[start]

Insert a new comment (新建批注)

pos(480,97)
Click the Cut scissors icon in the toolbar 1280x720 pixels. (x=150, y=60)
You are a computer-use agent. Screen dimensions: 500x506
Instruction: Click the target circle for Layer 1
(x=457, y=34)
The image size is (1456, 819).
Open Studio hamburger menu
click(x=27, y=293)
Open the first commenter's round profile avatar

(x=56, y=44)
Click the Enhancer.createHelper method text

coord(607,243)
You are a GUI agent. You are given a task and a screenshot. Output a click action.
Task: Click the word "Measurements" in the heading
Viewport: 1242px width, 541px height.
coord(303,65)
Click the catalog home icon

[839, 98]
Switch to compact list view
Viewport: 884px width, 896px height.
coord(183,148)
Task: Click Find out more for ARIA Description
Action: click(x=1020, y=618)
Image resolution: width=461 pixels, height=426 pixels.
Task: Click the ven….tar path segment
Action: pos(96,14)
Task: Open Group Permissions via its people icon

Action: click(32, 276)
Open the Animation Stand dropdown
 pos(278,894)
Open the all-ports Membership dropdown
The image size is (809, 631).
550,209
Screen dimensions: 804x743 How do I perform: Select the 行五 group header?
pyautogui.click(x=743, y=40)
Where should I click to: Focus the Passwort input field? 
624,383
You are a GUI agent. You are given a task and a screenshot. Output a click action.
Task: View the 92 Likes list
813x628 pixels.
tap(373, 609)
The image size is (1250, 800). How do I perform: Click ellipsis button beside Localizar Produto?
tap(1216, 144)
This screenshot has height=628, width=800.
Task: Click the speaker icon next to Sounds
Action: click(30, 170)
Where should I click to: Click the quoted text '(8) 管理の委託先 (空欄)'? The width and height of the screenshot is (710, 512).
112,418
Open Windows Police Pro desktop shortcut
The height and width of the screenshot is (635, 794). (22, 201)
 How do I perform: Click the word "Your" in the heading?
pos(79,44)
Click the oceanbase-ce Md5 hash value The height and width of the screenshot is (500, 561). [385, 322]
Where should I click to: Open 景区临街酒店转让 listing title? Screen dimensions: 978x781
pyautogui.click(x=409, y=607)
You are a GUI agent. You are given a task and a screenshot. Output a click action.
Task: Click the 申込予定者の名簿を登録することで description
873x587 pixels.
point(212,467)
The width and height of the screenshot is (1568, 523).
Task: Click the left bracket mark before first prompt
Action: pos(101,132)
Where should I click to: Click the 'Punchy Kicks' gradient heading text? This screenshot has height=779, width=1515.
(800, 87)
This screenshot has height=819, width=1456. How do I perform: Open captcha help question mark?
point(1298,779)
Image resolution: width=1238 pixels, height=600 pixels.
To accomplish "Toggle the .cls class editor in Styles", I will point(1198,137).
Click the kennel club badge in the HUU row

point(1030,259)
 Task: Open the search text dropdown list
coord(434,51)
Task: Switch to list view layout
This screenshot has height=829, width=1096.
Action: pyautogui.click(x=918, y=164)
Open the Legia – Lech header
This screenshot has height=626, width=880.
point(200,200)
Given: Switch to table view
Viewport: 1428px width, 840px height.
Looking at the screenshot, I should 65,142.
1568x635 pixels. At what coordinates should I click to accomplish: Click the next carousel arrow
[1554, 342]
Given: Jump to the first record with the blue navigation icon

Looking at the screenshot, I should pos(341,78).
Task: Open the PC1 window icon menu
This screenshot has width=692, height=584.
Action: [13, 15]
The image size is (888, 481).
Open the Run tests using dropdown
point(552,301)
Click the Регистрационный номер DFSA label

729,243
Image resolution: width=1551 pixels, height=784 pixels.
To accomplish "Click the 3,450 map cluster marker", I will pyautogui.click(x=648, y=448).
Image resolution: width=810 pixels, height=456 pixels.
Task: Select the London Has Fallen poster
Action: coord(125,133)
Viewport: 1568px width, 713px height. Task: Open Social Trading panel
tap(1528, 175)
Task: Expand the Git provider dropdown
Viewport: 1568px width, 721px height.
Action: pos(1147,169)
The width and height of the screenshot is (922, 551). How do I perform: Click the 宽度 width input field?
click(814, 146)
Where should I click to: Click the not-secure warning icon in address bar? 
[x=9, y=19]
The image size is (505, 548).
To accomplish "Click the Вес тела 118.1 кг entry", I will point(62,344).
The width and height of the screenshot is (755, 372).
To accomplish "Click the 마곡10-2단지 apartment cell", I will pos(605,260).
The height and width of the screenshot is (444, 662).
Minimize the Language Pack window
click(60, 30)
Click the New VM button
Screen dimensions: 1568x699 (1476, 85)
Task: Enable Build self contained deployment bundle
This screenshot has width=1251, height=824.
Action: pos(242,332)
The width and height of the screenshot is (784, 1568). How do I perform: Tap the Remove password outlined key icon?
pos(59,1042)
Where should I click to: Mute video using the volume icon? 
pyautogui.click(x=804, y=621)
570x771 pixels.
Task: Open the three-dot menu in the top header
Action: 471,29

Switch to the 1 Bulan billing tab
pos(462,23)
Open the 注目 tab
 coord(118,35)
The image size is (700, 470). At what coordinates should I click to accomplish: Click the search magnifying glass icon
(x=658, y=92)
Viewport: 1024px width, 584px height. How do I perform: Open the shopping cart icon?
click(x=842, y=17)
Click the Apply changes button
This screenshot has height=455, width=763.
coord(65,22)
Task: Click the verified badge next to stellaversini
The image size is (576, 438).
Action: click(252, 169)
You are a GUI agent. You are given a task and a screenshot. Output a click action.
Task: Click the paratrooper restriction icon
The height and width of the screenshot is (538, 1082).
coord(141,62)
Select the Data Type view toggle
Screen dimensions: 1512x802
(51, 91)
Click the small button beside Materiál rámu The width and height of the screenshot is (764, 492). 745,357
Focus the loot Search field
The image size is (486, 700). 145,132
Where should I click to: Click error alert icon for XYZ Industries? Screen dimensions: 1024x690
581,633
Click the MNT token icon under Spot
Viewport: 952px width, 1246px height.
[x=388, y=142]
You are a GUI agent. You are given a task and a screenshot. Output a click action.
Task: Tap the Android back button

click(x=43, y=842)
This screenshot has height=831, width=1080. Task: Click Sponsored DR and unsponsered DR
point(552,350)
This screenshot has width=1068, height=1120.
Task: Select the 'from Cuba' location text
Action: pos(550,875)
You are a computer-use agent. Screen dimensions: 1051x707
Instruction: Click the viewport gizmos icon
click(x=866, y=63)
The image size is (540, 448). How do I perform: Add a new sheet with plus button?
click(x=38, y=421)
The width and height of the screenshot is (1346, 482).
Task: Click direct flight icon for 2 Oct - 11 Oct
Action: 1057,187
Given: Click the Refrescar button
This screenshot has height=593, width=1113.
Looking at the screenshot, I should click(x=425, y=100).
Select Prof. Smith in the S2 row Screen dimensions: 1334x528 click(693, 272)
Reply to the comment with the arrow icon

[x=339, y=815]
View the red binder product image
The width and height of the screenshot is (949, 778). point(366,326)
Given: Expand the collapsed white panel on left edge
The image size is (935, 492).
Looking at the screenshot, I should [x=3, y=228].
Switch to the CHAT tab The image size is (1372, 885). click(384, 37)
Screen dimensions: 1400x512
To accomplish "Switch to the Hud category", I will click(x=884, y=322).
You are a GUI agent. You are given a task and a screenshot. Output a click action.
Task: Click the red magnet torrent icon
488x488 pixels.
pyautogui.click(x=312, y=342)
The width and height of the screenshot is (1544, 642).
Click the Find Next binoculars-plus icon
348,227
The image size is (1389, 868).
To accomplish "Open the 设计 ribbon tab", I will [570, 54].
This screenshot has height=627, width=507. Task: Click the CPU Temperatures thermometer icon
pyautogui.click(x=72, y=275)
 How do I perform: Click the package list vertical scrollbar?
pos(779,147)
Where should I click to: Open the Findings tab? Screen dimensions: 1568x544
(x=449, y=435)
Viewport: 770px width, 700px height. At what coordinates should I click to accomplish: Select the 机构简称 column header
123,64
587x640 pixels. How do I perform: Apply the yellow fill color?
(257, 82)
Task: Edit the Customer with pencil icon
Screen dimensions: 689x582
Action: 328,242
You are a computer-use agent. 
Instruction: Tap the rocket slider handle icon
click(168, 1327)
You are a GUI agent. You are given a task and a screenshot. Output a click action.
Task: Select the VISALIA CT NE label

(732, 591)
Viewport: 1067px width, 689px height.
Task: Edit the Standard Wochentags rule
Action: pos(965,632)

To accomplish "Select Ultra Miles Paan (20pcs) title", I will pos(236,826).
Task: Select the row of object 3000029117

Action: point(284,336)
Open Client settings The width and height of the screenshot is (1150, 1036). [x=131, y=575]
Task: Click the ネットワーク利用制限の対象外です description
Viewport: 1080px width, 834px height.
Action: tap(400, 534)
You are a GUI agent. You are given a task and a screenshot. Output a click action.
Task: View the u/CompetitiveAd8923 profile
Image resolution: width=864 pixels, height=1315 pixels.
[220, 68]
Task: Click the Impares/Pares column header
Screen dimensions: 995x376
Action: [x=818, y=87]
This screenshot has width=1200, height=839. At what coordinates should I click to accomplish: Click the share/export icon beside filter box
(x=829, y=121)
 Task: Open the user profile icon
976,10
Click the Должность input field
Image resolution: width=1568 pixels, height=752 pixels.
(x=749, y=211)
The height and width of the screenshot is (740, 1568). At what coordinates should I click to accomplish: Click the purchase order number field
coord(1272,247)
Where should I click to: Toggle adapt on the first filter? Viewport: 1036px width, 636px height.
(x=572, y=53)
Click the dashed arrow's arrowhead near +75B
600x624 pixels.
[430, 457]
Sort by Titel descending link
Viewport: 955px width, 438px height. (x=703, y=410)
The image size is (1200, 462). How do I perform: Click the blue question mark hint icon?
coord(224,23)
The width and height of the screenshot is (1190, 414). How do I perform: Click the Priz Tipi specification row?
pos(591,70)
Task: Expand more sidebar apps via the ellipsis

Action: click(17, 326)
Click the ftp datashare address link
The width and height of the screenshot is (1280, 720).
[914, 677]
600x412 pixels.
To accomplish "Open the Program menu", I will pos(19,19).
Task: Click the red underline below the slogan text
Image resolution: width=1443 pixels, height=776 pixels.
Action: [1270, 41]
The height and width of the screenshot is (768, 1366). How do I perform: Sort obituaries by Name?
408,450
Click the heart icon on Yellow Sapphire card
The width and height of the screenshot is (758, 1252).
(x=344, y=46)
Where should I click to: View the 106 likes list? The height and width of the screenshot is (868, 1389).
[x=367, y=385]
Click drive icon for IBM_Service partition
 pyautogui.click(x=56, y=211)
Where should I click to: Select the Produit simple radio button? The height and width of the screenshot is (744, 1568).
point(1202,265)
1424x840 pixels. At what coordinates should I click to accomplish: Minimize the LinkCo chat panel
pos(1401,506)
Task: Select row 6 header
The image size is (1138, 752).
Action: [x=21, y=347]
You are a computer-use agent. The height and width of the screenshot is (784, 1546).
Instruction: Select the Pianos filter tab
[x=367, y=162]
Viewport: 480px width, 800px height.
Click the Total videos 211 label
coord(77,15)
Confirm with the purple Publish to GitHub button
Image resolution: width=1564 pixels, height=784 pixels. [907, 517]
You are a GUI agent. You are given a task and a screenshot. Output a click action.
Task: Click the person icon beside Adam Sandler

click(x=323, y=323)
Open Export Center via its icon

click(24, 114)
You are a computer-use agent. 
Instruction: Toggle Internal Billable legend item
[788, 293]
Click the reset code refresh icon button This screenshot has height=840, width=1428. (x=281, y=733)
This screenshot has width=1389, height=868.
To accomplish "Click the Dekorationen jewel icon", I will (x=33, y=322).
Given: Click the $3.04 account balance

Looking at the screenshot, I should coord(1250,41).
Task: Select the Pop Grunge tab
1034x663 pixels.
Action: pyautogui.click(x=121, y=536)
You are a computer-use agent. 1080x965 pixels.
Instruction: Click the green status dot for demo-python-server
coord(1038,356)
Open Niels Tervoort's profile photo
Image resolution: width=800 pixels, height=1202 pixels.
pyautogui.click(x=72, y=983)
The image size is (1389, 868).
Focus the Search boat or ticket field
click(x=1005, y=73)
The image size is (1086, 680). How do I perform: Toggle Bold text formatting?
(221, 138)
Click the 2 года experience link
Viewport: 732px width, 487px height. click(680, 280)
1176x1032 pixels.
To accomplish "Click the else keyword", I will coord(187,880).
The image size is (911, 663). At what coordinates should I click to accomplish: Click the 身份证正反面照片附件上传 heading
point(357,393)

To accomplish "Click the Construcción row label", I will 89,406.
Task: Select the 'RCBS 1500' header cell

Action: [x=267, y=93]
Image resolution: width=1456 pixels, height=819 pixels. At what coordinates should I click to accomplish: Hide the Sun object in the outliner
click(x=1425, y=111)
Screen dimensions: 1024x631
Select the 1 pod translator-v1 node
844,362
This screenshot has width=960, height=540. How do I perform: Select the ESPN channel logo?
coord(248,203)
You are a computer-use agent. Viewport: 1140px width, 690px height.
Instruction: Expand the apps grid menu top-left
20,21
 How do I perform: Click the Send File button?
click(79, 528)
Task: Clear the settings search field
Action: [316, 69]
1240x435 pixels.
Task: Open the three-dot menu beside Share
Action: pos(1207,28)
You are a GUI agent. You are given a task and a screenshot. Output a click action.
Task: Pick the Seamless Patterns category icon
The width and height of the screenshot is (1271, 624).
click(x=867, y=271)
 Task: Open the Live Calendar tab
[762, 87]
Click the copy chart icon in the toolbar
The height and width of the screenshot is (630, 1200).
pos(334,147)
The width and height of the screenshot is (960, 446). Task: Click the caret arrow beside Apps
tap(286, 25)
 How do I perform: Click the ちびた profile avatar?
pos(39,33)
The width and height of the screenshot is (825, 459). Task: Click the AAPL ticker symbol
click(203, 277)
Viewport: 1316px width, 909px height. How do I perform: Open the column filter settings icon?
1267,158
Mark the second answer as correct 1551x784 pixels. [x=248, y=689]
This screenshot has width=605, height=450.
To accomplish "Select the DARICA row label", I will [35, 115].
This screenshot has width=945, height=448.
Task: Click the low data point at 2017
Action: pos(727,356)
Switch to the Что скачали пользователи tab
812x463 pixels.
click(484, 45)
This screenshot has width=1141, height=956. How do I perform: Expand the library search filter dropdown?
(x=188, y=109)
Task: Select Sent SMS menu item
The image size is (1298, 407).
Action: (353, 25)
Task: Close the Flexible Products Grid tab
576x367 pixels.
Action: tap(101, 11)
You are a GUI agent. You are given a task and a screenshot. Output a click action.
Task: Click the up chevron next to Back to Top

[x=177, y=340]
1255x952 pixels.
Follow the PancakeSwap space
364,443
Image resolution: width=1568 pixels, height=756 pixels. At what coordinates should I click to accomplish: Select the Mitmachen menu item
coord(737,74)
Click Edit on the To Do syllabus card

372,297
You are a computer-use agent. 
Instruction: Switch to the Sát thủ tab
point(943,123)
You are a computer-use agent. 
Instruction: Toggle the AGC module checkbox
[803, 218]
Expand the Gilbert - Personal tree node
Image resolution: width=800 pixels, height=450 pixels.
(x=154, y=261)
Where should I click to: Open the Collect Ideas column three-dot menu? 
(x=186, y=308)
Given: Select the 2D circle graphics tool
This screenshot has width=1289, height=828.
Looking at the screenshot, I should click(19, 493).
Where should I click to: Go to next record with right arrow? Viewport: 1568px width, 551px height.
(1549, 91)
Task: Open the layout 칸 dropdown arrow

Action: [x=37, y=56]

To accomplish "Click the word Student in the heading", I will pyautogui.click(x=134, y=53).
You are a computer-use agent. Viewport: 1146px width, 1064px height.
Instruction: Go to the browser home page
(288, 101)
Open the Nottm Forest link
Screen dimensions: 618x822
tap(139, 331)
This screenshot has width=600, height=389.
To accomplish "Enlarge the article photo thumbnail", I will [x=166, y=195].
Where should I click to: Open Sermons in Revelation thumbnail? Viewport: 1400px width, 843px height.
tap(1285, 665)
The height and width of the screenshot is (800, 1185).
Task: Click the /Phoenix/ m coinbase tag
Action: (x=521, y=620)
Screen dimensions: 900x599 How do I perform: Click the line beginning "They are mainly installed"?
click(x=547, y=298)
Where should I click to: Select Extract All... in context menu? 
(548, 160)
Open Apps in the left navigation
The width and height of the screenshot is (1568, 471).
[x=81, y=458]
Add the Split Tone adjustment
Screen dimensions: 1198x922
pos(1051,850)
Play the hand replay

[end]

EXERCISE DIRECTIONS =>
Copy out the rows word for word, starting at the very first one and ending at the line that contains "coord(607,243)", with both ends included.

SOLUTION FOR THIS TASK =>
Insert a new comment (新建批注)

pos(480,97)
Click the Cut scissors icon in the toolbar 1280x720 pixels. (x=150, y=60)
You are a computer-use agent. Screen dimensions: 500x506
Instruction: Click the target circle for Layer 1
(x=457, y=34)
The image size is (1456, 819).
Open Studio hamburger menu
click(x=27, y=293)
Open the first commenter's round profile avatar

(x=56, y=44)
Click the Enhancer.createHelper method text

coord(607,243)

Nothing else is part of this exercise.